Mining big data for salient information points presents a plethora of challenges, but in Europe a different issue with the action has emerged as a concern. Regulations prohibiting researchers and others from searching through the data in certain documents are putting countries on the continent at a competitive disadvantage in a number of fields, studies are revealing. With several economies there already in dire straits, the legal encumbrances could add to difficulties in improving financial situations.
The report, “Standardisation in the Area of Innovation and Technological Development, Notably in the Field of Text and Data Mining” lays out the problems of restricting mining in texts. It explains that because text- and data-mining technology is relatively affordable, it is available even to individual and small-organization researchers. The document was produced by an expert group appointed by the European Commission.

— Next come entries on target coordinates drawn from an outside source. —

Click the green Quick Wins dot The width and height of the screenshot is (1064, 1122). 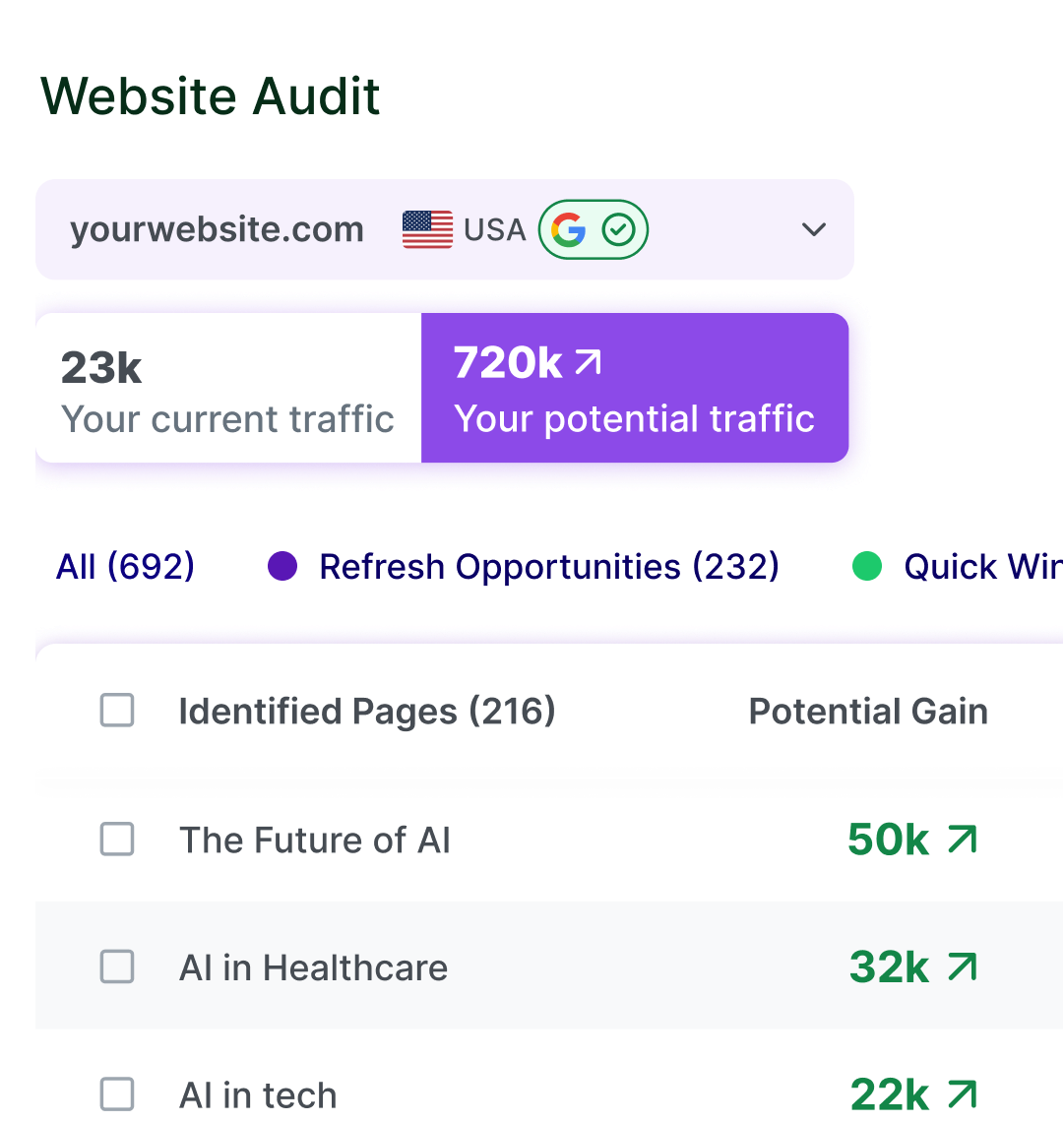[866, 566]
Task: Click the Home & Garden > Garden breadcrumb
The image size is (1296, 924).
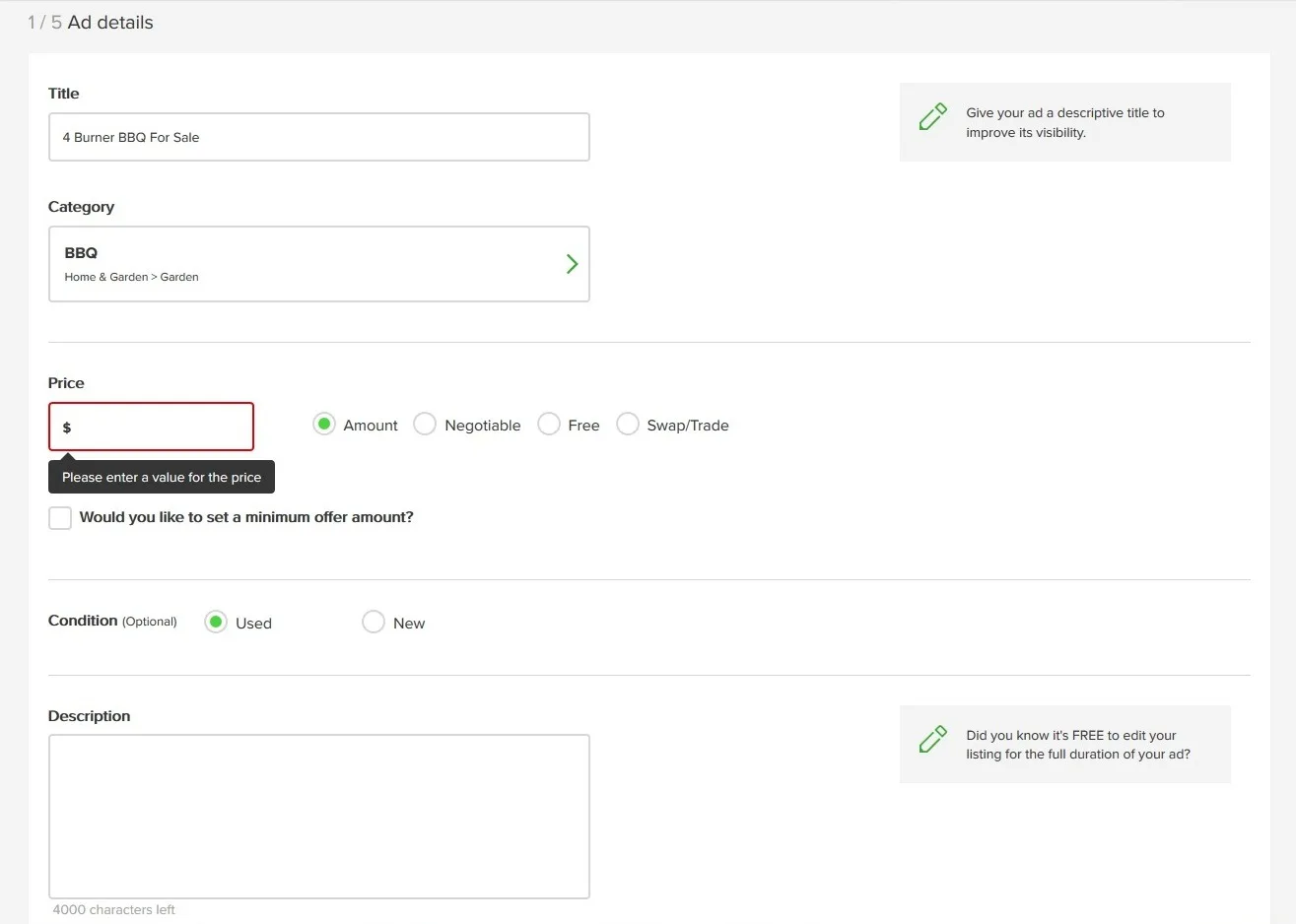Action: (131, 277)
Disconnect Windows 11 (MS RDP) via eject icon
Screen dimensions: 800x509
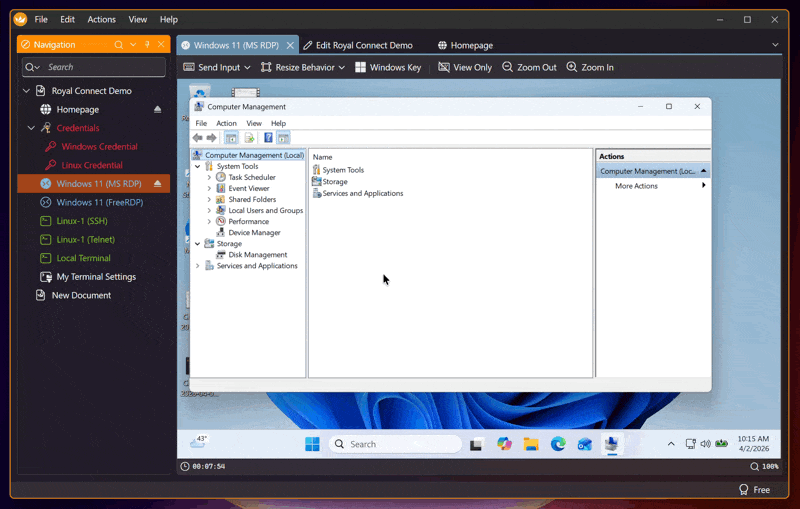pyautogui.click(x=157, y=184)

That government body or its departments establish these groups to provide advice and expertise. They include at least six public- and/or private-sector members who meet more than once.
The personnel chosen for this particular task write in their report that “There is growing recognition that we are at the threshold of the mass automation of service industries (automation of thinking) comparable with the robotic automation of manufacturing production lines (automation of muscle) in an earlier era. [Text and data mining] will be widely used to provide insights in the redesign of this digital services economy. When it comes to the deployment of [text and data mining], there are worrying signs that European researchers may be falling behind, especially with regard to researchers in the United States.”
Because the technologies apply to multiple fields in the public and private sectors, performing on equal footing has wide-reaching ramifications. The report explains that European researchers believe the laws they must follow regarding copyright, database protection and data privacy put them at a disadvantage when compared with the fair-use laws in the United States. Scientific publishers in Europe have proposed licensing terms to make mining their archives easier; but, the report states, many researchers “dismiss these efforts as insufficient … effective research demands freedom to mine all public domain databases without restriction.” Scientific publishers and researchers especially are driving the call for changes.
The report makes three recommendations to increase the international competitiveness of the European Union’s research base. First, licensing of works for text and data mining should be made easier. This should both add value to the economy and add to the human factors necessary for big-data research in the digital economy. It is considered a prologue to true reform. Second, leaders should consider a “specific and mandatory exception to remove text and data mining for scientific purposes from the reach of European copyright and database law.” This second suggestion is a midterm effort that lays the groundwork for the third effort.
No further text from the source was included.